**MATERIAL PROVIDED**
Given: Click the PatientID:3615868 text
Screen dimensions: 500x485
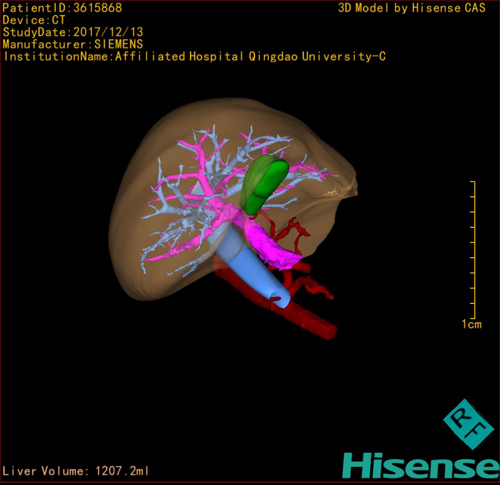Looking at the screenshot, I should tap(62, 8).
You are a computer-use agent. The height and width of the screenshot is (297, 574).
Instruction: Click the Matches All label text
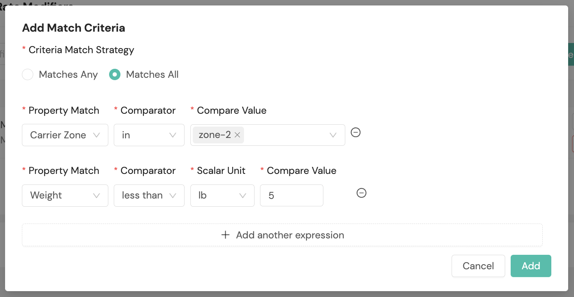(152, 74)
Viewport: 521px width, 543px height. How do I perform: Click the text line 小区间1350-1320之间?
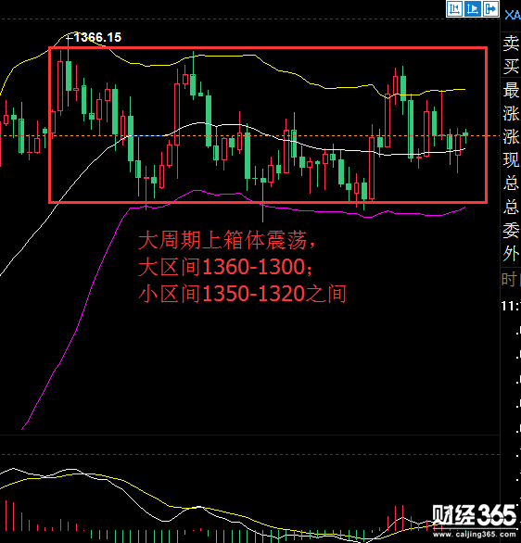[242, 294]
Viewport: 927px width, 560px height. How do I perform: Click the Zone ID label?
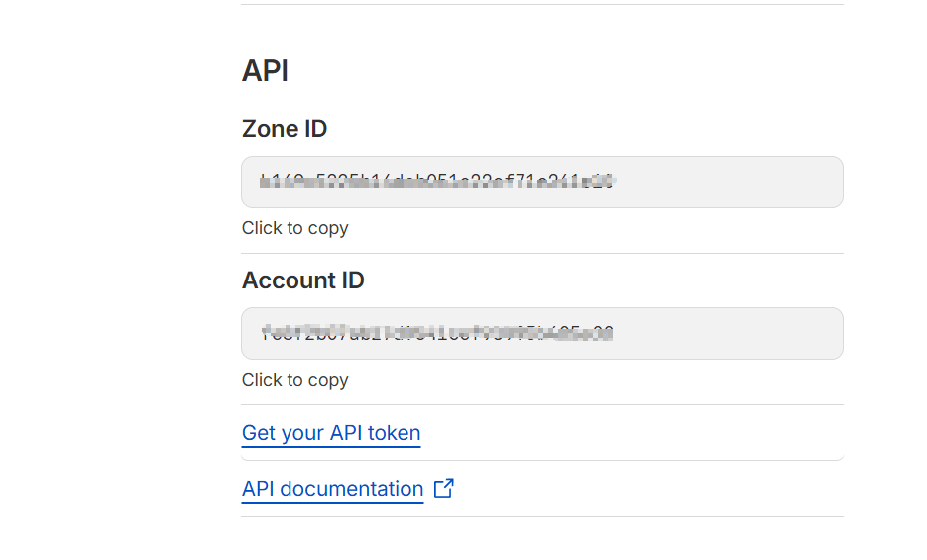click(285, 129)
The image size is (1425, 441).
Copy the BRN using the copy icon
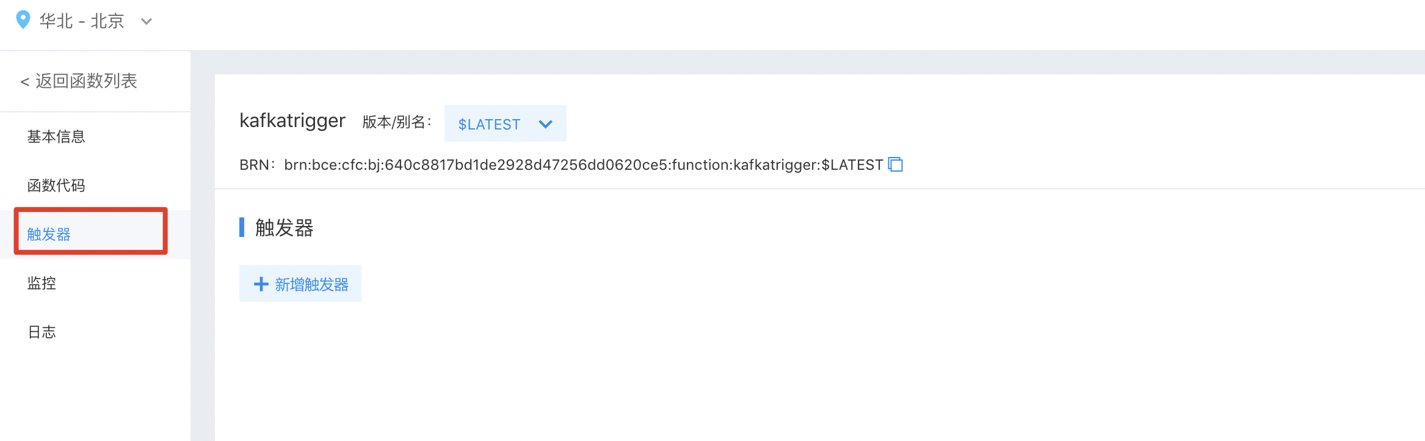[x=896, y=164]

**EXERCISE INSTRUCTIONS**
Without copying any picture, repeat the full listing above word for word.

**SOLUTION TO THIS EXERCISE**
Given: Click the PatientID:3615868 text
Screen dimensions: 500x485
Looking at the screenshot, I should tap(62, 8).
You are a computer-use agent. The height and width of the screenshot is (297, 574).
Instruction: Click the Matches All label text
(152, 74)
Viewport: 521px width, 543px height. How do I perform: Click the text line 小区间1350-1320之间?
[242, 294]
Viewport: 927px width, 560px height. How do I perform: Click the Zone ID label?
click(285, 129)
The image size is (1425, 441).
Copy the BRN using the copy icon
[x=896, y=164]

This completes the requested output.